Two long-term positive developments in Ireland contributed to the severity of the Famine. The population of Ireland skyrocketed in the preceding 75 years, at least in part due to the abundance of the potato crop. Although twenty-first-century Americans may not consider the potato to be particularly nutritious—probably because of its abundance in deep fryers—the lumper potatoes that Irish peasants cultivated in the early 1800s provided sufficient nutrients to sustain them. Indeed, a hard-working Irishman commonly consumed as much as fourteen pounds of potatoes per day on the eve of the hunger. The potato regimen, combined with a sprinkling of milk and meat, supported a population boom. Unfortunately, these same factors intensified the destructive power of P. infestans when it arrived in Ireland, most likely in 1844.
Her Majesty’s government aggravated the impact of the potato blight, but that fact in itself doesn’t constitute genocide. In his authoritative account The Great Irish Potato Famine, historian James S. Donnelly Jr. lays out the actions of the British government as “sins of omission” and “sins of commission.” Donnelly acknowledges that Trevelyan’s failure to prohibit the export of grain certainly exacerbated the Famine, although he also notes that Irish middling and large farmers were largely in charge of exports—not the British. Accusations of genocide leveled against Trevelyan carry emotional weight because he held racist views of the Irish, and he interpreted the Famine as divine punishment for a sinful people. Plus, merciless Irish landlords (some would say English landlords) evicted tenant farmers, forcing families of paupers to beg along Ireland’s roads, a situation that would have worsened the dual problems of hunger and disease.
And yet, while the British didn’t provide enough relief—for whatever reason—the governments of Sir Robert Peel and Lord John Russell did take measures to help the starving people. Peel famously repealed the Corn Laws in order to allow imports of grain. The government later established soup kitchens, which were probably the most effective means of alleviating starvation. Unfortunately, the government ended this program in late 1847. Public-works programs provided jobs for the poor, though they didn’t pay quite enough. Also, Irish grain exports were greatly reduced during the Famine years, even if they weren’t stopped altogether. Moreover, as Donnelly demonstrates, imports of grain from North America actually exceeded exports of grain from Ireland in the years after 1846, sometimes “by a factor of almost three to one.”
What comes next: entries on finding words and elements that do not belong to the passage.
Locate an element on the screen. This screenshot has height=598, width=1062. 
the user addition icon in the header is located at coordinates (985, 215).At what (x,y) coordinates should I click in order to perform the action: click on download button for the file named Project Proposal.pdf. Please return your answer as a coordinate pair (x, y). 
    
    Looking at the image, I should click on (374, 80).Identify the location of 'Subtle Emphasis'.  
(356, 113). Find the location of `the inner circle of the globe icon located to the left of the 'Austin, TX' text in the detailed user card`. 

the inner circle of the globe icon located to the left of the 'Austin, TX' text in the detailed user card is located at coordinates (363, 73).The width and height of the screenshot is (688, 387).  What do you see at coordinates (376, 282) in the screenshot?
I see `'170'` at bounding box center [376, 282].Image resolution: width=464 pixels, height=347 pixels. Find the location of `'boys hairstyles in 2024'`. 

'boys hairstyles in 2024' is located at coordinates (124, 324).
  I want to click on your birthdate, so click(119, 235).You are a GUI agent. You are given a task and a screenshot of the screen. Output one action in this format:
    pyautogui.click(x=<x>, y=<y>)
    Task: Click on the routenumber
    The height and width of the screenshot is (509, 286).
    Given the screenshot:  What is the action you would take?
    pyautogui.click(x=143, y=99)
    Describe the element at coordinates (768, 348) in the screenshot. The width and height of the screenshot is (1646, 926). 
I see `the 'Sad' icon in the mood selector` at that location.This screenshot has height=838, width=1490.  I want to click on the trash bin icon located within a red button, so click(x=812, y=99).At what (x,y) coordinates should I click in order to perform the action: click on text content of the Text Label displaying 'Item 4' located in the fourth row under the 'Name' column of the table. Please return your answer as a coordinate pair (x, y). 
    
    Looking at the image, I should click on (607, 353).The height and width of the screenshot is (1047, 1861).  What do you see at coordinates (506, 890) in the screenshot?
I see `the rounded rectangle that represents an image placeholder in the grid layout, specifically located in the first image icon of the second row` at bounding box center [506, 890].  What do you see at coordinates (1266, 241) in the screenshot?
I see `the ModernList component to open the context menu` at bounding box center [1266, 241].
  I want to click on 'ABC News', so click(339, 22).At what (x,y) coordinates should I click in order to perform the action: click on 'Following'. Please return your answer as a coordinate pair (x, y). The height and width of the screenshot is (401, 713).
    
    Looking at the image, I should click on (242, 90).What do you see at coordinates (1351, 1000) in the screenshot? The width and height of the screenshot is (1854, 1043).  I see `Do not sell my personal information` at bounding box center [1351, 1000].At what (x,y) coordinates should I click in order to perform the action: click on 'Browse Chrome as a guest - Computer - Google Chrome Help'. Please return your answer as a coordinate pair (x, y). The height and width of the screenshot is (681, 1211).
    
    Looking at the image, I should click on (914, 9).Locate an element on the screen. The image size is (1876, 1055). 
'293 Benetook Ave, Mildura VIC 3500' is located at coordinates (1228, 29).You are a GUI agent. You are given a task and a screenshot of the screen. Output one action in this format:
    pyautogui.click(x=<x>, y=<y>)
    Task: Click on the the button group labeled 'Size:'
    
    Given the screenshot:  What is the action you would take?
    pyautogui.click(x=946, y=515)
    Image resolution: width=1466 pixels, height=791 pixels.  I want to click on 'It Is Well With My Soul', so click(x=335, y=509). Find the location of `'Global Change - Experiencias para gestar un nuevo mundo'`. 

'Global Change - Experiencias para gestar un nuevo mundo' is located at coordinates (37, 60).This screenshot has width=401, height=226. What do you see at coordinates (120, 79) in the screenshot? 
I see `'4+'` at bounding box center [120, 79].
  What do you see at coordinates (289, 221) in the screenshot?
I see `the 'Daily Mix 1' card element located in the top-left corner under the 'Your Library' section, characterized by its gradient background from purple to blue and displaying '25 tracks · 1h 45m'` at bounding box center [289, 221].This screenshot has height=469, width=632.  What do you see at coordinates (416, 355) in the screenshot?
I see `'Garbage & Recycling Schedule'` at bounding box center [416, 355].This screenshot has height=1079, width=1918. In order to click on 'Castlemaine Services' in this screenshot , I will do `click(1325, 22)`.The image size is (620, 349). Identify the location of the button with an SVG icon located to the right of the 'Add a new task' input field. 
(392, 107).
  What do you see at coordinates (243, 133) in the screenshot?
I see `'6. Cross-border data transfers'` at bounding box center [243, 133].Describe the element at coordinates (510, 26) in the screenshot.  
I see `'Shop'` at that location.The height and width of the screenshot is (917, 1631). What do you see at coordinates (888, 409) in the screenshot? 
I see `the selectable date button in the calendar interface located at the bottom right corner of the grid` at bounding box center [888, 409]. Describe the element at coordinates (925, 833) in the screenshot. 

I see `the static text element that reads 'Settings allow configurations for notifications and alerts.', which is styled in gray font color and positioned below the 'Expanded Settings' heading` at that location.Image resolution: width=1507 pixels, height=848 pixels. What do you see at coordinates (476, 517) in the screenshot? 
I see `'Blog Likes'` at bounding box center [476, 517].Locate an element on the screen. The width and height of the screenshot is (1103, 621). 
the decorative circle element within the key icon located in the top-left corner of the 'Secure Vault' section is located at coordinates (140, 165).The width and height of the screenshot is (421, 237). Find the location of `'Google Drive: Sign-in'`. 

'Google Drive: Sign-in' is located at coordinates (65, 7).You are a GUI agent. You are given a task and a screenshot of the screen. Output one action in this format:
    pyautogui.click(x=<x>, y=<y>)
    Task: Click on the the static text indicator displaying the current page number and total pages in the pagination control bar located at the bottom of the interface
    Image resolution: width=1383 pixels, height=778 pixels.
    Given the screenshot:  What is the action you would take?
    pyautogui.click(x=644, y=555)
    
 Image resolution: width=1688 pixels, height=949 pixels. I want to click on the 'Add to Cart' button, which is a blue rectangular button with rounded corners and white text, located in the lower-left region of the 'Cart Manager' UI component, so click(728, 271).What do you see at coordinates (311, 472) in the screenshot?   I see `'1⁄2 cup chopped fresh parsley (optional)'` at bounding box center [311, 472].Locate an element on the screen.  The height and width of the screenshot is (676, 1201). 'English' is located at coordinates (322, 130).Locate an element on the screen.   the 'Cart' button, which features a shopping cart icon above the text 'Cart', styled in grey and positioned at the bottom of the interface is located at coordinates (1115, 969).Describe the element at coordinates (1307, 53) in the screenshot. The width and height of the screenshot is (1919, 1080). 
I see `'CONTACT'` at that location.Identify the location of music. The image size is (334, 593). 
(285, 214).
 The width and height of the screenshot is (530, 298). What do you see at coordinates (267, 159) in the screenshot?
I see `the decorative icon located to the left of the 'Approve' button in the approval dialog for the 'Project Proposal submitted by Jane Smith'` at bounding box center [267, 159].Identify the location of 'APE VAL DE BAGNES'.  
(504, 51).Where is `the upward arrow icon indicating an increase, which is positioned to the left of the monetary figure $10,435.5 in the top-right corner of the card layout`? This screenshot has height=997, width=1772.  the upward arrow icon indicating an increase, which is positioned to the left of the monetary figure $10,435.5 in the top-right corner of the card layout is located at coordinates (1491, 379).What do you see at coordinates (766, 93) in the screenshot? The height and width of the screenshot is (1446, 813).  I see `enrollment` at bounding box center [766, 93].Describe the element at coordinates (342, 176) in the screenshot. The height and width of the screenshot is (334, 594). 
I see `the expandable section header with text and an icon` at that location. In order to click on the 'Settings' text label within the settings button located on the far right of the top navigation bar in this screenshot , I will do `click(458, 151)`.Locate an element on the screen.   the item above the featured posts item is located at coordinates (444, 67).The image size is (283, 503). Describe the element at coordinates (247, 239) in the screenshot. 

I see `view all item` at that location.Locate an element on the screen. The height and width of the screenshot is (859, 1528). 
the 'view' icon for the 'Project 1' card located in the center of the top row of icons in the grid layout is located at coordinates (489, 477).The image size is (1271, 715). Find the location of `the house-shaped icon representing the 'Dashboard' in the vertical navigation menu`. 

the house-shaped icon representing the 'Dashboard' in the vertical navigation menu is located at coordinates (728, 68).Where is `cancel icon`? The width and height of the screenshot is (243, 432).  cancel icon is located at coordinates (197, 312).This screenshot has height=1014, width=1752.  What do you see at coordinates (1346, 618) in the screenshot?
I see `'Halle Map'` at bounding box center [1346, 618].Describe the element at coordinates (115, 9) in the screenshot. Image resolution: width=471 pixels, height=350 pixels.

So, yes, the British government took some actions and failed to take other measures that aggravated the Famine in Ireland. But, Westminster did not cause the potato blight, and parliament did take steps to help alleviate suffering, ineffective though these measures may have been. Therefore, the Potato Famine does not fit the definition of genocide laid out by the United Nations. While the millions of people Ireland lost to death and emigration should certainly be considered a major tragedy, comparisons with the Armenian genocide and the Holocaust are not appropriate or useful. Instead, students of Irish history might learn more by comparing the Great Hunger with other famines such as the Persian famine of 1917-1918, widely considered the deadliest famine in history, in which millions of Iranians died, and for which many people also blame the British government.